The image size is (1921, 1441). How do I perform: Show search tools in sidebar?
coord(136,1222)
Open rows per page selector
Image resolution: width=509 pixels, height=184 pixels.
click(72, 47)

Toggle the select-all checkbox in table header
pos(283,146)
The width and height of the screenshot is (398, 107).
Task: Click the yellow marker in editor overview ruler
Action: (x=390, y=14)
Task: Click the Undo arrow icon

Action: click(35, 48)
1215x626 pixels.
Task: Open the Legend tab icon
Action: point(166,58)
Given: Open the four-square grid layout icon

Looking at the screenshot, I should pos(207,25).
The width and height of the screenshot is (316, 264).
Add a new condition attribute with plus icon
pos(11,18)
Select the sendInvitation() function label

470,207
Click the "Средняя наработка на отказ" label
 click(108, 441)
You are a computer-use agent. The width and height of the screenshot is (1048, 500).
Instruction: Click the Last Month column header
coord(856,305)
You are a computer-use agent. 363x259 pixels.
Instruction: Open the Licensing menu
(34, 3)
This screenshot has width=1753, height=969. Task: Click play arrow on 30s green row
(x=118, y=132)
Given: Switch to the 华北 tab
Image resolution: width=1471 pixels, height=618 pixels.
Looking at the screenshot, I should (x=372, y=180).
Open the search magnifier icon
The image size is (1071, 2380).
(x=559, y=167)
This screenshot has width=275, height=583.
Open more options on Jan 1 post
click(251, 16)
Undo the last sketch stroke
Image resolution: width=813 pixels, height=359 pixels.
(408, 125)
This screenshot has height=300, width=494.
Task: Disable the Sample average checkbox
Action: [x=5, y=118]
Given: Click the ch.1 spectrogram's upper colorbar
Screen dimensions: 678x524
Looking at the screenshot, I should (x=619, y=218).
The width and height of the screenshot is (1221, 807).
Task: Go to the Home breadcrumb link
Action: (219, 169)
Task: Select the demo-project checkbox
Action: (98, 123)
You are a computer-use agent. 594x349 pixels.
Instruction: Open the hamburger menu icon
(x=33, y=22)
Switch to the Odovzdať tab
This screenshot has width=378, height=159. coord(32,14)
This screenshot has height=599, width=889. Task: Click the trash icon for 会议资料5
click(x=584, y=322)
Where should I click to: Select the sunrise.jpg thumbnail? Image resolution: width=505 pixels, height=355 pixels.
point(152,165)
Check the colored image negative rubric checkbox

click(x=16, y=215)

Problem details =
Reproduce all of the data above line for line, changing nothing.

Reply to the task =
The image size is (1921, 1441). How do I perform: Show search tools in sidebar?
coord(136,1222)
Open rows per page selector
Image resolution: width=509 pixels, height=184 pixels.
click(72, 47)

Toggle the select-all checkbox in table header
pos(283,146)
The width and height of the screenshot is (398, 107).
Task: Click the yellow marker in editor overview ruler
Action: (x=390, y=14)
Task: Click the Undo arrow icon

Action: click(35, 48)
1215x626 pixels.
Task: Open the Legend tab icon
Action: point(166,58)
Given: Open the four-square grid layout icon

Looking at the screenshot, I should pos(207,25).
The width and height of the screenshot is (316, 264).
Add a new condition attribute with plus icon
pos(11,18)
Select the sendInvitation() function label

470,207
Click the "Средняя наработка на отказ" label
 click(108, 441)
You are a computer-use agent. The width and height of the screenshot is (1048, 500).
Instruction: Click the Last Month column header
coord(856,305)
You are a computer-use agent. 363x259 pixels.
Instruction: Open the Licensing menu
(34, 3)
This screenshot has width=1753, height=969. Task: Click play arrow on 30s green row
(x=118, y=132)
Given: Switch to the 华北 tab
Image resolution: width=1471 pixels, height=618 pixels.
Looking at the screenshot, I should (x=372, y=180).
Open the search magnifier icon
The image size is (1071, 2380).
(x=559, y=167)
This screenshot has width=275, height=583.
Open more options on Jan 1 post
click(251, 16)
Undo the last sketch stroke
Image resolution: width=813 pixels, height=359 pixels.
(408, 125)
This screenshot has height=300, width=494.
Task: Disable the Sample average checkbox
Action: [x=5, y=118]
Given: Click the ch.1 spectrogram's upper colorbar
Screen dimensions: 678x524
Looking at the screenshot, I should (x=619, y=218).
The width and height of the screenshot is (1221, 807).
Task: Go to the Home breadcrumb link
Action: (219, 169)
Task: Select the demo-project checkbox
Action: (98, 123)
You are a computer-use agent. 594x349 pixels.
Instruction: Open the hamburger menu icon
(x=33, y=22)
Switch to the Odovzdať tab
This screenshot has width=378, height=159. coord(32,14)
This screenshot has height=599, width=889. Task: Click the trash icon for 会议资料5
click(x=584, y=322)
Where should I click to: Select the sunrise.jpg thumbnail? Image resolution: width=505 pixels, height=355 pixels.
point(152,165)
Check the colored image negative rubric checkbox

click(x=16, y=215)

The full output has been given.